Health behaviours
Preventing sudden cardiac arrest, heart disease, and heart failure sounds like a pretty good idea. But societies all around the world have spent a bazillion dollars on how to treat heart disease and heart failure and sadly, have never found a cure. There are lots of wonderful drugs and procedures to “manage” heart disease and heart failure, but no cures. Health care systems can keep you alive longer after heart disease starts but can’t cure it. Too bad only a very small fraction of dollars are currently, or ever have been, spent on preventing heart disease.
For the past few decades, research is showing that most heart disease starts in childhood and in most cases are preventable. When you look at heart disease you can trace the cause backwards to its beginning. Heart disease starts after you have one or more of its risk factors, i.e.:
- Obesity
- High bad cholesterols and/or low good cholesterol
- Diabetes
- Physical inactivity / Sedentary lifestyle
- Tobacco smoking and/or exposure
- High blood pressure
Some of the risk factors that cause heart disease are health behaviours; specifically smoking and physical inactivity. Other risk factors for heart disease are diseases; specifically diabetes, hypertension, cholesterolemia and obesity. When you look at these diseases and look at their causes, you will find health behaviours again; specifically physical inactivity, how much you eat, and what foods you eat. So ultimately heart disease and its risk factors are initially caused by four (4) unhealthy behaviours starting early in life:
- Smoking / smoke exposure,
- Physical inactivity,
- Eating too much, and,
- Eating unhealthy foods
With that said, your genetics can accelerate or help hinder heart disease and its risk factor diseases. We are stuck with our genetics, but we can have good health behaviours.

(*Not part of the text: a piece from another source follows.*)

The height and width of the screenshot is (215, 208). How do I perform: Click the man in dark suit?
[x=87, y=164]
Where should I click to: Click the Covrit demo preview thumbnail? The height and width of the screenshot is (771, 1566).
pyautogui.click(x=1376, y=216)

Most heart disease can be prevented, but you need to start early, before the age of nine (9) years old. This just means kids and families need to establish consistent good health behaviours, i.e., no smoke exposure, be physically active, don’t overeat, and eat healthy foods.

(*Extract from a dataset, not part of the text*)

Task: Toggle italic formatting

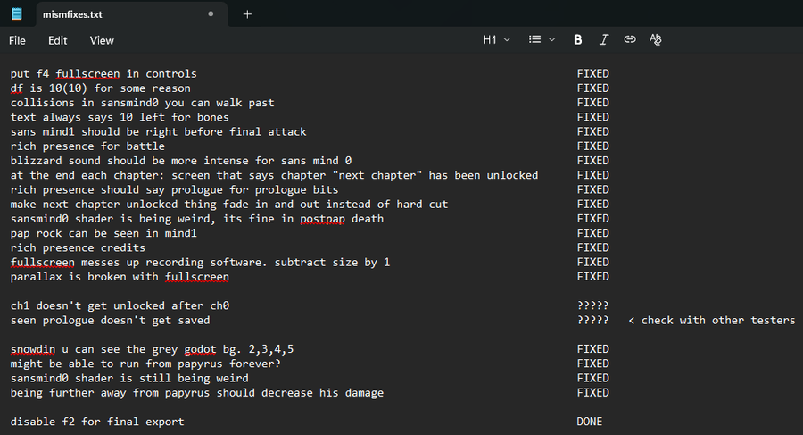Action: tap(604, 39)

The sweet thing about good health behaviours is that if you didn’t get started early, it’s ok. Starting good health behaviours at any time will slow down or even stop the progression of heart disease. How? The little bumps inside your coronary arteries, atherosclerotic plaques, need 1 or more of the risk factors to start, and to grow bigger. These risk factors need poor health behaviours to start and persist. Clean up your health behaviours and you reduce or eliminate your risk factors, which in turn reduces or eliminates the progression of plaque growth (heart disease).
This is the first in a series of blogs that will help show how our healthy behaviours and unhealthy behaviours put us at risk for heart disease which leads to death, or heart failure and then death. On a more positive note, developing healthy behaviours at any point in life has a huge impact on our quality of life as we grow older.